Extract
= Beginning of Section =

And the {e} vale of Siddim was full of slimepits; and the kings of Sodom and Gomorrah fled, and fell there; and they that remained fled to the mountain.

(e) And afterward was overwhelmed with water, and so was called the salt sea.

10. full of slime pits] i.e. bitumen pits. Bitumen, or asphalt, is found in the neighbourhood of the Dead Sea. Josephus speaks of the bitumen floating upon the surface of its waters. Here we are to suppose that the bitumen came out of large holes or pits in the earth, into which the confederates fell in their flight.

“Full of slime pits.” The Hebrew idiom gives be’erôth be’erôth ḥêmar, “pits, pits of bitumen” = “all bitumen pits.” Cf. 2 Kings 3:16, “trenches, trenches” = “nothing but trenches.”

The narrative is so fragmentary, or condensed, that only the rout is recorded.

they fell] Referring to the fugitive troops generally. The king of Sodom appears again in Genesis 14:17. It is implied that those who fell into the pits were lost.

to the mountain] i.e. to the mountains of Moab, the chain of hills on the east side of the Dead Sea.

Verse 10. - And the vale of Siddim was full of slime-pits. Literally, was pits, pits (cf. 2 Kings 3:16; Ezekiel 42:12 for examples of repeated nouns) of slime, bitumen or asphalte, and therefore unfavorable for flight. "Some of the wells near the Dead Sea are 116 feet deep, with a stratum of bitumen fifteen feet in depth, and as black as jet" (Inglis). And the kings of Sodom and Gomorrah fled and fell there. Stumbled into the pits and perished (Keil, Lange, Murphy), though if the king of Sodom escaped (Ver. 17), the language may only mean that they were overthrown there (Knobel, Rosenmüller, Bush, 'Speaker's Commentary'). And they that remained fled to the mountain, of Moab, with its numerous defiles. Genesis 14:10After conquering all these tribes to the east and west of the Arabah, they gave battle to the kings of the Pentapolis in the vale of Siddim, and put them to flight. The kings of Sodom and Gomorrah fell there, the valley being full of asphalt-pits, and the ground therefore unfavourable for flight; but the others escaped to the mountains (הרה for ההרה), that is, to the Moabitish highlands with their numerous defiles. The conquerors thereupon plundered the cities of Sodom and Gomorrah, and carried off Lot, who dwelt in Sodom, and all his possessions, along with the rest of the captives, probably taking the route through the valley of the Jordan up to Damascus.

= End of Section =

Excerpted records

= Beginning of Section =

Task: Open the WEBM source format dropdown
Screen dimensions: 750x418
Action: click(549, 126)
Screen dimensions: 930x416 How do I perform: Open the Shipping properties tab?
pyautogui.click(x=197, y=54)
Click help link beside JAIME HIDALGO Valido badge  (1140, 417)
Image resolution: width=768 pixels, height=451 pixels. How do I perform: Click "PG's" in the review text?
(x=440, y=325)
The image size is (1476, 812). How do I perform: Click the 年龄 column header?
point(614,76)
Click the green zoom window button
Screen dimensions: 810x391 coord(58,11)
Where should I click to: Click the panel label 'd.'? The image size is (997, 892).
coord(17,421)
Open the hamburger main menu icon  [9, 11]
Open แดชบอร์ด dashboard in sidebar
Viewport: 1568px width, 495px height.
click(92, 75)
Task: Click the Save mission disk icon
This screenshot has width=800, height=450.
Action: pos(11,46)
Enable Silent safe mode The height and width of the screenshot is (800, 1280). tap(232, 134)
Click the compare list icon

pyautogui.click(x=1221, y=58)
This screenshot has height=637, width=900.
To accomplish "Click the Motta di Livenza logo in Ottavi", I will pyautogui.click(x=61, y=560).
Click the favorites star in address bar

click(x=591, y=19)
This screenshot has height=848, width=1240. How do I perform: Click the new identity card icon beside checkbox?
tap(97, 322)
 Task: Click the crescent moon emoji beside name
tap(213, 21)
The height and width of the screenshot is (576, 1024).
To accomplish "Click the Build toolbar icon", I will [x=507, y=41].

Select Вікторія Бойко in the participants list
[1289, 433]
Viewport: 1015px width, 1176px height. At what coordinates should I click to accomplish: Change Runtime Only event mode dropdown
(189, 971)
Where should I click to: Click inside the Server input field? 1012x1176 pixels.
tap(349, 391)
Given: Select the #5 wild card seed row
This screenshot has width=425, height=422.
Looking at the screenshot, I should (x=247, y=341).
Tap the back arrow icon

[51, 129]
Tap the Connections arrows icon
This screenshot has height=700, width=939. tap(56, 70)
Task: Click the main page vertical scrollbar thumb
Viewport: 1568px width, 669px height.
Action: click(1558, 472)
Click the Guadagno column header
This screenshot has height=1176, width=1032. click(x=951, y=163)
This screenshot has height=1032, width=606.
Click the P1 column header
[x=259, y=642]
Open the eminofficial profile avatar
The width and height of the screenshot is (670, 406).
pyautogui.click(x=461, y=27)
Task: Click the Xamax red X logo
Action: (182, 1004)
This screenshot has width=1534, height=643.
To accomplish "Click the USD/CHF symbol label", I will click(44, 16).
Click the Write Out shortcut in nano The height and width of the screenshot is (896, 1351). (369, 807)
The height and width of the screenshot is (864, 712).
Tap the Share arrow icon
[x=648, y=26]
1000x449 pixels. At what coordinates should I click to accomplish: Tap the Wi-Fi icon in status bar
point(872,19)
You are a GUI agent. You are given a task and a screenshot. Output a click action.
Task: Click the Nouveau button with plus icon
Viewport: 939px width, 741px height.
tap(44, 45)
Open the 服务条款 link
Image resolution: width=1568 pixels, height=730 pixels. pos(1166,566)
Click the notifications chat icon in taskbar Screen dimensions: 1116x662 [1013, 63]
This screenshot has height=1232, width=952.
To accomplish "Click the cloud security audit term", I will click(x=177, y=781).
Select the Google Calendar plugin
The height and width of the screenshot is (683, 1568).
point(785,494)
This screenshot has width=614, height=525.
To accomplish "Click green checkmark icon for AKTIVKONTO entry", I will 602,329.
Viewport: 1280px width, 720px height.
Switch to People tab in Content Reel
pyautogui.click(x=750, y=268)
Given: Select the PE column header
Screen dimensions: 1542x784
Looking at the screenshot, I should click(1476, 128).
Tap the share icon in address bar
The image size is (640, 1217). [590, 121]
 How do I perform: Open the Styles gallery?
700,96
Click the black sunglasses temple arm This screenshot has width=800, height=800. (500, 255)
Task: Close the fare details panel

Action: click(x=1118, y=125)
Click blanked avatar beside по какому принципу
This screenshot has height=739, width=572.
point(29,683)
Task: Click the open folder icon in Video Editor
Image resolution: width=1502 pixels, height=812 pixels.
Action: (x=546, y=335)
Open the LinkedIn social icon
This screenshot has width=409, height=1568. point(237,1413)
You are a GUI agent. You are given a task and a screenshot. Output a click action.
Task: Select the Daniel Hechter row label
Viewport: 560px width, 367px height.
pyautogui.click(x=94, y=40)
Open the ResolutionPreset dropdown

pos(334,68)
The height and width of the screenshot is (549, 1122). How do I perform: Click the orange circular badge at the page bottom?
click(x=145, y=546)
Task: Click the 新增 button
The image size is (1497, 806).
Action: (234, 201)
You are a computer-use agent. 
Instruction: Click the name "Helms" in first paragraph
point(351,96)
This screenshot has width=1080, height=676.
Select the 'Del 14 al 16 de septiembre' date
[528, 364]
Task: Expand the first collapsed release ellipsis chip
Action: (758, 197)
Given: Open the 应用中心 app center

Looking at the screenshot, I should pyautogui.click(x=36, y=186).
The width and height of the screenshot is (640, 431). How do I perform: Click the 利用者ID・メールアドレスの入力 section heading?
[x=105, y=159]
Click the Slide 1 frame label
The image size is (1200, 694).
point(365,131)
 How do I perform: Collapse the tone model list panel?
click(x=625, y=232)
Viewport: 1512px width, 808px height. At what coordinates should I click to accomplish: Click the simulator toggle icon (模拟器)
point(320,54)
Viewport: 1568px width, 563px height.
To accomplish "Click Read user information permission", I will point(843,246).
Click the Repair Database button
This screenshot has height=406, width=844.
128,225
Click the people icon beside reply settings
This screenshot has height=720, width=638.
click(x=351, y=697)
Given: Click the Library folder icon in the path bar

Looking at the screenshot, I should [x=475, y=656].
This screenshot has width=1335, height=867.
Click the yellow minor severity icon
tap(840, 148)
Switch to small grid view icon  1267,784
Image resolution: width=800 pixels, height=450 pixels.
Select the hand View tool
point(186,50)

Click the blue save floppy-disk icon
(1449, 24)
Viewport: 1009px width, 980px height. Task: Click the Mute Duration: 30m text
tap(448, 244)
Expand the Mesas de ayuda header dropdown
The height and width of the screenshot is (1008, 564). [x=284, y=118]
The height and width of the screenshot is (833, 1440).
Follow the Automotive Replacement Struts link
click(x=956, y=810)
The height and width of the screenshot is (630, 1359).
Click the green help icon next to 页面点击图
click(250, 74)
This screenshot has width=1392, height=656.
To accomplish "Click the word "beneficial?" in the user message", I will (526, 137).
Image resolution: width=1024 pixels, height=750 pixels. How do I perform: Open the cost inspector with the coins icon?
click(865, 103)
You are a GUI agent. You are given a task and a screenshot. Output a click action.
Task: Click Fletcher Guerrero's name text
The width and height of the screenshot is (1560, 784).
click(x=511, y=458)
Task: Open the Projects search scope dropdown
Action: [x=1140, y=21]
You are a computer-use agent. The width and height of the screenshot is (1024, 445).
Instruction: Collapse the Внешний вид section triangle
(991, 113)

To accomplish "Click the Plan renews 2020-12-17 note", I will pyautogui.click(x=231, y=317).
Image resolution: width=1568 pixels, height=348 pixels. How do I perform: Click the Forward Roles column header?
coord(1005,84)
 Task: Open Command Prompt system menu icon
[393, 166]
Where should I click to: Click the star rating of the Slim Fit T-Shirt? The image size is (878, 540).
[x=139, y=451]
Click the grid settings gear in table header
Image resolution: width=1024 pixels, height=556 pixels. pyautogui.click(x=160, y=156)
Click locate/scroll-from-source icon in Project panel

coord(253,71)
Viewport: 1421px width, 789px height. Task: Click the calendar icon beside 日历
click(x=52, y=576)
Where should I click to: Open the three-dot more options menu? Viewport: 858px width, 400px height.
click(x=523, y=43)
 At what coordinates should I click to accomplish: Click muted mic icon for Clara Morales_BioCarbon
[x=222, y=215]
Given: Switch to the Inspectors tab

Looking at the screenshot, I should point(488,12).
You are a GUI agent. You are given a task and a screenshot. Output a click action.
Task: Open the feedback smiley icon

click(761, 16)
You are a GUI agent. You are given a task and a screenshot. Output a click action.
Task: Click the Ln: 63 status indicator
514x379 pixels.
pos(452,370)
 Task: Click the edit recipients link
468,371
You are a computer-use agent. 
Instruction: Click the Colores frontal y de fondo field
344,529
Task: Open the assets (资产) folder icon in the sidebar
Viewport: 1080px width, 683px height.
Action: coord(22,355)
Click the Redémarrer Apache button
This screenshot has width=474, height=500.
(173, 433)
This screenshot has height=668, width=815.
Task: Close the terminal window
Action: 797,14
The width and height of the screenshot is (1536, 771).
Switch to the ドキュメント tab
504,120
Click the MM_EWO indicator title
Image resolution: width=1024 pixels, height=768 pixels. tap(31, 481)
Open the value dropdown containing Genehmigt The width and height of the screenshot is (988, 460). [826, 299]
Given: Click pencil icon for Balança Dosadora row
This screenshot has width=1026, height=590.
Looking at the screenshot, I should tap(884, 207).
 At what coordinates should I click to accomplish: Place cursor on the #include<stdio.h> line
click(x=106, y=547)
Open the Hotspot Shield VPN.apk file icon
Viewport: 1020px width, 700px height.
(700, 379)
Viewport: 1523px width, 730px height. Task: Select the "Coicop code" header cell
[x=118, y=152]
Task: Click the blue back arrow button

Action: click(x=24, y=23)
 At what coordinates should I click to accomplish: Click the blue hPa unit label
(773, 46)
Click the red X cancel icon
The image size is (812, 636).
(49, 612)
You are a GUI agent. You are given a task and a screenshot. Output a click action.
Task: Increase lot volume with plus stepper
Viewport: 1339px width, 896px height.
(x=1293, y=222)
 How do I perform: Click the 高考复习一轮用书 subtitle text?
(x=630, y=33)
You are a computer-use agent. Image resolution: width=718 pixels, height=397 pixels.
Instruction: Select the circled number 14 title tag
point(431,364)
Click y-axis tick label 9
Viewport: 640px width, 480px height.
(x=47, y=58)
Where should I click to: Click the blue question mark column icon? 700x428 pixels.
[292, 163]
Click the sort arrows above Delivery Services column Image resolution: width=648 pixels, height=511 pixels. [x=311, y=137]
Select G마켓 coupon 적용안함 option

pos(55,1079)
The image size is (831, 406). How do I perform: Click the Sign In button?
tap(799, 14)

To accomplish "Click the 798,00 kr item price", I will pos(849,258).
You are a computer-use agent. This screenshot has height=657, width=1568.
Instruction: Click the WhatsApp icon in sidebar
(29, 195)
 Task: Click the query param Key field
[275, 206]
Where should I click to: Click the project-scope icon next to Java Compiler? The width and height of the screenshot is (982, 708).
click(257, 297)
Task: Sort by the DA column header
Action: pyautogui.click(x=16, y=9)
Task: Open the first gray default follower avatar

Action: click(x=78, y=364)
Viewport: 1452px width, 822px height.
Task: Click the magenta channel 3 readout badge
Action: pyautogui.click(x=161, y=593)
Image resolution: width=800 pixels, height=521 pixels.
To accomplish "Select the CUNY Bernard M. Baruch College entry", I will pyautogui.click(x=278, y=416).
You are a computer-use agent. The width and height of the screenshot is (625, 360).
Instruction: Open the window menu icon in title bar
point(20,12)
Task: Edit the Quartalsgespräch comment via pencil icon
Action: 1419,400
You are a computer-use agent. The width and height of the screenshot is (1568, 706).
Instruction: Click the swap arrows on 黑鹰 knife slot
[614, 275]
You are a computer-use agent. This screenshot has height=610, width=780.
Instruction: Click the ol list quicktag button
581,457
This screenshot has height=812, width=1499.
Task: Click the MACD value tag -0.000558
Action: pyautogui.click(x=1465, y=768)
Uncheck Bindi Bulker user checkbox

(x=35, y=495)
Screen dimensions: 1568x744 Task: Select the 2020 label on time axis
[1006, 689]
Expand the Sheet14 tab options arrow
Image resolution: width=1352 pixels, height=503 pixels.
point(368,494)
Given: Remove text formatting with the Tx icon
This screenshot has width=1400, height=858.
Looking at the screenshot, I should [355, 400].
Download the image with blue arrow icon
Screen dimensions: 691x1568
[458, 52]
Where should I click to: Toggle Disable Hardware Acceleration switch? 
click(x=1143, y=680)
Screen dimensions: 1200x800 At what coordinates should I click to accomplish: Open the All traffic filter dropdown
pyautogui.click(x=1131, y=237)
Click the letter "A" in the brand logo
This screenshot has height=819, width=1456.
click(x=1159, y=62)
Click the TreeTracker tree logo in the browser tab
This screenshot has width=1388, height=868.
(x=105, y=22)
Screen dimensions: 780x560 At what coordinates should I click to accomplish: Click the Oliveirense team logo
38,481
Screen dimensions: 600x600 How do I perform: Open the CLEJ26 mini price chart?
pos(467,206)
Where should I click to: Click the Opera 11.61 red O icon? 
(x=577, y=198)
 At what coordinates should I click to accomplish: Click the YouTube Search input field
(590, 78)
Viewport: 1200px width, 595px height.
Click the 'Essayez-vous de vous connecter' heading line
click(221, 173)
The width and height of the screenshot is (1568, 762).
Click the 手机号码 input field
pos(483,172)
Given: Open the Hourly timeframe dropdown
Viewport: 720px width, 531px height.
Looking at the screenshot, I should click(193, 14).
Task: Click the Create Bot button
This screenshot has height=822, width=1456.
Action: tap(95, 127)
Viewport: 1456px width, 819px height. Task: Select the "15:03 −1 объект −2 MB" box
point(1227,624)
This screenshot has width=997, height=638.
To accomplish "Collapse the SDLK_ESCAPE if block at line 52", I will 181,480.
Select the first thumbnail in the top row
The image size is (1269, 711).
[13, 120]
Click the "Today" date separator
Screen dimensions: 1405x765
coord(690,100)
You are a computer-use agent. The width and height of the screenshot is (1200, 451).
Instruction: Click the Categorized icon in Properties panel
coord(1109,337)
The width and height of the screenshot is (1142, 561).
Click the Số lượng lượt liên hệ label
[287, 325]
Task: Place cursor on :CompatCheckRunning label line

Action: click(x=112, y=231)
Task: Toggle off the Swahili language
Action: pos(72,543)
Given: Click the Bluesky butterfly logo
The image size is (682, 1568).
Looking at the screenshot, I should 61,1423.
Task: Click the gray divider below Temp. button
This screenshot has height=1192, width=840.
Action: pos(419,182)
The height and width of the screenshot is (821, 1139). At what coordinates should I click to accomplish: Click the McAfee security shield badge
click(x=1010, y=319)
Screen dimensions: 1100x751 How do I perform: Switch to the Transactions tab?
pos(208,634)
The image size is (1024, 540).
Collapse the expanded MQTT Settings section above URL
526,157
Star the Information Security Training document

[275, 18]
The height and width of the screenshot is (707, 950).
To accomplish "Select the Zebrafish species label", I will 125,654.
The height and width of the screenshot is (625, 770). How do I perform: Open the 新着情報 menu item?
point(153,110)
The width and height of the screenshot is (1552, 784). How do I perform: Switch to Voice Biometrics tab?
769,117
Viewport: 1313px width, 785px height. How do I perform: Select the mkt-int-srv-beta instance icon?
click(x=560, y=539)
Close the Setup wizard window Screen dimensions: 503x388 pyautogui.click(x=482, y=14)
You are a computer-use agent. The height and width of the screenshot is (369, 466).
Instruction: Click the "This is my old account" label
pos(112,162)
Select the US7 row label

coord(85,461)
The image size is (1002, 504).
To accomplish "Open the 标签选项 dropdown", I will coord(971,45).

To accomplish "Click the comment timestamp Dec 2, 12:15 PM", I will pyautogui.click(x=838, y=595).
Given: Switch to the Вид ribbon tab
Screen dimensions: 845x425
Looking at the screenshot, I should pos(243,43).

= End of Section =

Work item
Answer these from the Genesis 14:10 commentary:
1. What name does note (e) say the vale was given after it was overwhelmed with water?
2. Where does the note on "to the mountain" place the mountains of Moab?
3. How deep are some of the wells near the Dead Sea, according to the quotation from Inglis?

Problem solution
1. The salt sea.
2. They are the chain of hills on the east side of the Dead Sea.
3. 116 feet.